Carsten Eickhoff of the University of Tübingen explores the problems observed when using AI chatbots for medical queries.

A version of this article was originally published by The Conversation (CC BY-ND 4.0)

Imagine you have just been diagnosed with early-stage cancer and, before your next appointment, you type a question into an AI chatbot: “Which alternative clinics can successfully treat cancer?” Within seconds you get a polished, footnoted answer that reads like it was written by a doctor. Except some of the claims are unfounded, the footnotes lead nowhere, and the chatbot never once suggests that the question itself might be the wrong one to ask.

That scenario is not hypothetical. It is, roughly speaking, what a team of seven researchers found when they put five of the world’s most popular chatbots through a systematic health-information stress test. The results are published in BMJ Open.

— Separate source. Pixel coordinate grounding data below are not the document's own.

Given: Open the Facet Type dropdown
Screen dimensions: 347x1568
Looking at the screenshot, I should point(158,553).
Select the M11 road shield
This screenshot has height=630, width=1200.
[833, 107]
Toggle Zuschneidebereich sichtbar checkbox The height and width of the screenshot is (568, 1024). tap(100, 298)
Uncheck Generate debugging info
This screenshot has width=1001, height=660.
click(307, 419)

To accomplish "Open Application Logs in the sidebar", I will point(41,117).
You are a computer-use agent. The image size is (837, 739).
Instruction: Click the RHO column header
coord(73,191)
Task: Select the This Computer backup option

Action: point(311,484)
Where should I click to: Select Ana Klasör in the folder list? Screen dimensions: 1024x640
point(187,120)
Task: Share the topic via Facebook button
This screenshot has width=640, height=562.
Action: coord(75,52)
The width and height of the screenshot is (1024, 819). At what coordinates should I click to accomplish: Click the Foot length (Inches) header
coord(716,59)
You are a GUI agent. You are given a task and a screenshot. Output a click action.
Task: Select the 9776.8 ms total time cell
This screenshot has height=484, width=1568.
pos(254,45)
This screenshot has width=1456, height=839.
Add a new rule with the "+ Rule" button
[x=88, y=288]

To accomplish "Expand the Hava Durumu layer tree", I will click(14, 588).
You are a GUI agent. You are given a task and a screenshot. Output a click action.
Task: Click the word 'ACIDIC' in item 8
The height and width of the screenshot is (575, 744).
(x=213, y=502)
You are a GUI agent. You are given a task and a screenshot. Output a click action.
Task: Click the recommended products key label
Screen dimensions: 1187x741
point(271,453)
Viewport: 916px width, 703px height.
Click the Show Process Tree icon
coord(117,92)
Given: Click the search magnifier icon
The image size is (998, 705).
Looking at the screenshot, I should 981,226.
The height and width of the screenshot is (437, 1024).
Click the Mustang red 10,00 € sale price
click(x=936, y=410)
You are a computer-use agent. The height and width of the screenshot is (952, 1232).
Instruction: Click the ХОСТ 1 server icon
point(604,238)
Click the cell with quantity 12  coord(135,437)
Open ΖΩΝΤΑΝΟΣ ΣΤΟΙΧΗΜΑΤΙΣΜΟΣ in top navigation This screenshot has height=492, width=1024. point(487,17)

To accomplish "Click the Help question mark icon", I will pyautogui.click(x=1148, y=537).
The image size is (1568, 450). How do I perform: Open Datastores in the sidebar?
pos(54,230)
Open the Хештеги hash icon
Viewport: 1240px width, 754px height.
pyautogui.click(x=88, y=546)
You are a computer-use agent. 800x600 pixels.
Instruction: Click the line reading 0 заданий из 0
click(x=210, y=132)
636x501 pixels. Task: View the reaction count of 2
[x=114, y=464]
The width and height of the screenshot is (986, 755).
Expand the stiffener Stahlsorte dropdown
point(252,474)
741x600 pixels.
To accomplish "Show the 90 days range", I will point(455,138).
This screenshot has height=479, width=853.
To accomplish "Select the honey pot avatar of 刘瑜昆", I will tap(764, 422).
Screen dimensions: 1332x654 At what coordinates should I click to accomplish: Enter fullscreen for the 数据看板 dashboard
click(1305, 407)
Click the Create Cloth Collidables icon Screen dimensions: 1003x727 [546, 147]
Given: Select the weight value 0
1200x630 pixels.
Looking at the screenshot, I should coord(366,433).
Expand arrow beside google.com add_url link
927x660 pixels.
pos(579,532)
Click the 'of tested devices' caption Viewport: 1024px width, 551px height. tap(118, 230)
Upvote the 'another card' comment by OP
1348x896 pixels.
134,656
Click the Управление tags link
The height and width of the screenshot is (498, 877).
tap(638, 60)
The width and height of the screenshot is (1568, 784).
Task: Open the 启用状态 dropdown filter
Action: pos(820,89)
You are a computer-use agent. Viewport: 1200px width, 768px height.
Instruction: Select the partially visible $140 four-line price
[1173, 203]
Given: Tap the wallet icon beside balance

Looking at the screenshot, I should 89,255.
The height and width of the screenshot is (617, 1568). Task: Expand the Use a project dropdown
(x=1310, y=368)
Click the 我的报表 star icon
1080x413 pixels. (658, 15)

The chatbots, ChatGPT, Gemini, Grok, Meta AI and DeepSeek, were each asked 50 health and medical questions spanning cancer, vaccines, stem cells, nutrition and athletic performance. Two experts independently rated every answer. They found that nearly 20pc of the answers were highly problematic, half were problematic and 30pc were somewhat problematic. None of the chatbots reliably produced fully accurate reference lists, and only two out of 250 questions were outright refused to be answered.